═════ The input ═════
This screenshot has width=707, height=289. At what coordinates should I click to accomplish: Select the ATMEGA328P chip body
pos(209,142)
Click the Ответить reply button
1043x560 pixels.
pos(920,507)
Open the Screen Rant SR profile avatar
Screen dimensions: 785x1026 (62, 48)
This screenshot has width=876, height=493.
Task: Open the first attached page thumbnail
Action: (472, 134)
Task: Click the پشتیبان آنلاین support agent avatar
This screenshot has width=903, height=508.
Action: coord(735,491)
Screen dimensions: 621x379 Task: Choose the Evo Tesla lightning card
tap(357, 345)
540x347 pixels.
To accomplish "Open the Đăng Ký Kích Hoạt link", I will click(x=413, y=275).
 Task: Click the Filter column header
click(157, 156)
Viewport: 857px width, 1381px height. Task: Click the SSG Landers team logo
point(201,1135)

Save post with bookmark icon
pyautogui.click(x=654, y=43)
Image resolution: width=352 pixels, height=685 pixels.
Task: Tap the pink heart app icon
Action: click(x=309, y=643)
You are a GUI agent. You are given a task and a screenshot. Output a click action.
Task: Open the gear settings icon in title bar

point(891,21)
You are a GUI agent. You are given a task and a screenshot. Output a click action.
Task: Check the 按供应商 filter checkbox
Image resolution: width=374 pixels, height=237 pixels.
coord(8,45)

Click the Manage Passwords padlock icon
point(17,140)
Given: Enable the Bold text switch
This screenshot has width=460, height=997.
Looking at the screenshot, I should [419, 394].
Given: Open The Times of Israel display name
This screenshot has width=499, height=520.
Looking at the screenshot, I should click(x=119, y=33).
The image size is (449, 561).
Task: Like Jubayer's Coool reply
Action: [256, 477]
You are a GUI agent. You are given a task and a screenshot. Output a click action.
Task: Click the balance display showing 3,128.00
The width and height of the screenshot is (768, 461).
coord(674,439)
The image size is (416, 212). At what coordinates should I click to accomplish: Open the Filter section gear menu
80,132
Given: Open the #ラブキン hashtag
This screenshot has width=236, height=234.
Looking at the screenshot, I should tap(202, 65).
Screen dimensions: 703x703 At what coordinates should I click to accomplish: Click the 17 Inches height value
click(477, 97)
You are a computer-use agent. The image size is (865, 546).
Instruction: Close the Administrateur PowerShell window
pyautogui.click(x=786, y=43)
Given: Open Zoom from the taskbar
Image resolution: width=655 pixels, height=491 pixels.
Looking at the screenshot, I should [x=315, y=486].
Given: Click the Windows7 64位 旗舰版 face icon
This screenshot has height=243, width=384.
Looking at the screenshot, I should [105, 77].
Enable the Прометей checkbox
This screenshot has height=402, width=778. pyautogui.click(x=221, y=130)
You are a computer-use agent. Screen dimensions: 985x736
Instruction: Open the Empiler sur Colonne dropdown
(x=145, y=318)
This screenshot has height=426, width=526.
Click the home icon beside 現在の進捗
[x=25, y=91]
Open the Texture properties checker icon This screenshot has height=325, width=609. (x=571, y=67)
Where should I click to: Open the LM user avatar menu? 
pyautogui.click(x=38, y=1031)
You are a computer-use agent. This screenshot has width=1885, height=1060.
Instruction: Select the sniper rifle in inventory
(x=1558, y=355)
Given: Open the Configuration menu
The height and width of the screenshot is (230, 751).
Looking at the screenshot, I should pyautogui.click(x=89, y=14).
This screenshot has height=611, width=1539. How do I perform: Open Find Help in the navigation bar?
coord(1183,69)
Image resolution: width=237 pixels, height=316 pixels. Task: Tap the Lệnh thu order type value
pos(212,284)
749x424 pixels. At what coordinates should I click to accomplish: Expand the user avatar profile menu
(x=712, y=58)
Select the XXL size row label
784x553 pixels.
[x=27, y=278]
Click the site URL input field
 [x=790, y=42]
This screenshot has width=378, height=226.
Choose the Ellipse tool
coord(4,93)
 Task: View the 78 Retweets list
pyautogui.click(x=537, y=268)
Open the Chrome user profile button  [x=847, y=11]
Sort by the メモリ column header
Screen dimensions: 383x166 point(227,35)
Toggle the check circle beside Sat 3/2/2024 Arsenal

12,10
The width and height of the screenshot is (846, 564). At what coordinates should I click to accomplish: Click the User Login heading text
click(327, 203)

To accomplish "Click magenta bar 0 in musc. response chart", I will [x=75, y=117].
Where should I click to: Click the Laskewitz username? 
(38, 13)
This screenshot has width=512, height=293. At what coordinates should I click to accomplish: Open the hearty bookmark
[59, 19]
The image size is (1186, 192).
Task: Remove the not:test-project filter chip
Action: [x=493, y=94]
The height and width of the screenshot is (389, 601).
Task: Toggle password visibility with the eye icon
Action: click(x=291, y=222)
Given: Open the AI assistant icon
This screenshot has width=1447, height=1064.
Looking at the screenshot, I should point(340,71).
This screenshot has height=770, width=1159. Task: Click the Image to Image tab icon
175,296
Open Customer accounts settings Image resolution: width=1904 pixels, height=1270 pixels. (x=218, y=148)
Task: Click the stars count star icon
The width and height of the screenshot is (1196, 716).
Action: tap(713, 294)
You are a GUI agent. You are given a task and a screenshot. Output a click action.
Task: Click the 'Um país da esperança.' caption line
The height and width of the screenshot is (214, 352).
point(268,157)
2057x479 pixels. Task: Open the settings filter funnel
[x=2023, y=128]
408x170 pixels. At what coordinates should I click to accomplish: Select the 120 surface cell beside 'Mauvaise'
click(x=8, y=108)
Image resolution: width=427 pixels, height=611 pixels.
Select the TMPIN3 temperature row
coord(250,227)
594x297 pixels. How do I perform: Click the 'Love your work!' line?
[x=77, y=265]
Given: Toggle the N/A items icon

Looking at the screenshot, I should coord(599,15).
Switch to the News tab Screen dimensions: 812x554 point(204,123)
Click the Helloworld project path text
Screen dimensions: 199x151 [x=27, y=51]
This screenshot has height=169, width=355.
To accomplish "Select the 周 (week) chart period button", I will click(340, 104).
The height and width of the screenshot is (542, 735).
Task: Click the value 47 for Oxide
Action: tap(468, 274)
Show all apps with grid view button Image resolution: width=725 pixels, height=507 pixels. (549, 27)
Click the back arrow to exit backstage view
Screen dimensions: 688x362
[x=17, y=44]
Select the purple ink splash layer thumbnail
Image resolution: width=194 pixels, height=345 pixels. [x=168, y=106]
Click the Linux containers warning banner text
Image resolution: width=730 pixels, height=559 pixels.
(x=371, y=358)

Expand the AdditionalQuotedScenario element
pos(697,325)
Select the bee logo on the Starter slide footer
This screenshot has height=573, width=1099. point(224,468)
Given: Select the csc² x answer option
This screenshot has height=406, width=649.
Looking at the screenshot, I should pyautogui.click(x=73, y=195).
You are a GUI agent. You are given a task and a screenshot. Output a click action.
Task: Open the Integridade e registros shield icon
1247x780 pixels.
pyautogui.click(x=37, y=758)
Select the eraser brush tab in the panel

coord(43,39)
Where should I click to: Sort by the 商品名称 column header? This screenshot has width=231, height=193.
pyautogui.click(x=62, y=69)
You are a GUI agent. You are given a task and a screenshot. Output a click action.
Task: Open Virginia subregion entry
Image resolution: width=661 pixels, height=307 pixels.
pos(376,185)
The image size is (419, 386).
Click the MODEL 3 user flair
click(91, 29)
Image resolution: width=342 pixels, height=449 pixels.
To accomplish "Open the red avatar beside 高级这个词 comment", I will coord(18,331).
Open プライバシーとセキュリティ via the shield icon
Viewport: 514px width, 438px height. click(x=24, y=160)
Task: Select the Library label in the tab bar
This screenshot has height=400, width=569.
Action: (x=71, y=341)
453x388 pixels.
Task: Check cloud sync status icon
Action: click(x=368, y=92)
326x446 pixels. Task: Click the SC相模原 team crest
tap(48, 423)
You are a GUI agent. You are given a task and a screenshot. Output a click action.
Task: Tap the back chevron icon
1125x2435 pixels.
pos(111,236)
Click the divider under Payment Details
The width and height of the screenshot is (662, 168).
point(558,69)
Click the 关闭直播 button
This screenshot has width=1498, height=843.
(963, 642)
═════
■ Stated exercise
Rewrite the lines from the start of the rows up to and including the line containing "Action: [256, 477]" as a JSON list of strings, one string per line, leaving out blank lines.

■ Solved problem
[
  "This screenshot has width=707, height=289. At what coordinates should I click to accomplish: Select the ATMEGA328P chip body",
  "pos(209,142)",
  "Click the Ответить reply button",
  "1043x560 pixels.",
  "pos(920,507)",
  "Open the Screen Rant SR profile avatar",
  "Screen dimensions: 785x1026 (62, 48)",
  "This screenshot has width=876, height=493.",
  "Task: Open the first attached page thumbnail",
  "Action: (472, 134)",
  "Task: Click the پشتیبان آنلاین support agent avatar",
  "This screenshot has width=903, height=508.",
  "Action: coord(735,491)",
  "Screen dimensions: 621x379 Task: Choose the Evo Tesla lightning card",
  "tap(357, 345)",
  "540x347 pixels.",
  "To accomplish \"Open the Đăng Ký Kích Hoạt link\", I will click(x=413, y=275).",
  " Task: Click the Filter column header",
  "click(157, 156)",
  "Viewport: 857px width, 1381px height. Task: Click the SSG Landers team logo",
  "point(201,1135)",
  "Save post with bookmark icon",
  "pyautogui.click(x=654, y=43)",
  "Image resolution: width=352 pixels, height=685 pixels.",
  "Task: Tap the pink heart app icon",
  "Action: click(x=309, y=643)",
  "You are a GUI agent. You are given a task and a screenshot. Output a click action.",
  "Task: Open the gear settings icon in title bar",
  "point(891,21)",
  "You are a GUI agent. You are given a task and a screenshot. Output a click action.",
  "Task: Check the 按供应商 filter checkbox",
  "Image resolution: width=374 pixels, height=237 pixels.",
  "coord(8,45)",
  "Click the Manage Passwords padlock icon",
  "point(17,140)",
  "Given: Enable the Bold text switch",
  "This screenshot has width=460, height=997.",
  "Looking at the screenshot, I should [419, 394].",
  "Given: Open The Times of Israel display name",
  "This screenshot has width=499, height=520.",
  "Looking at the screenshot, I should click(x=119, y=33).",
  "The image size is (449, 561).",
  "Task: Like Jubayer's Coool reply",
  "Action: [256, 477]"
]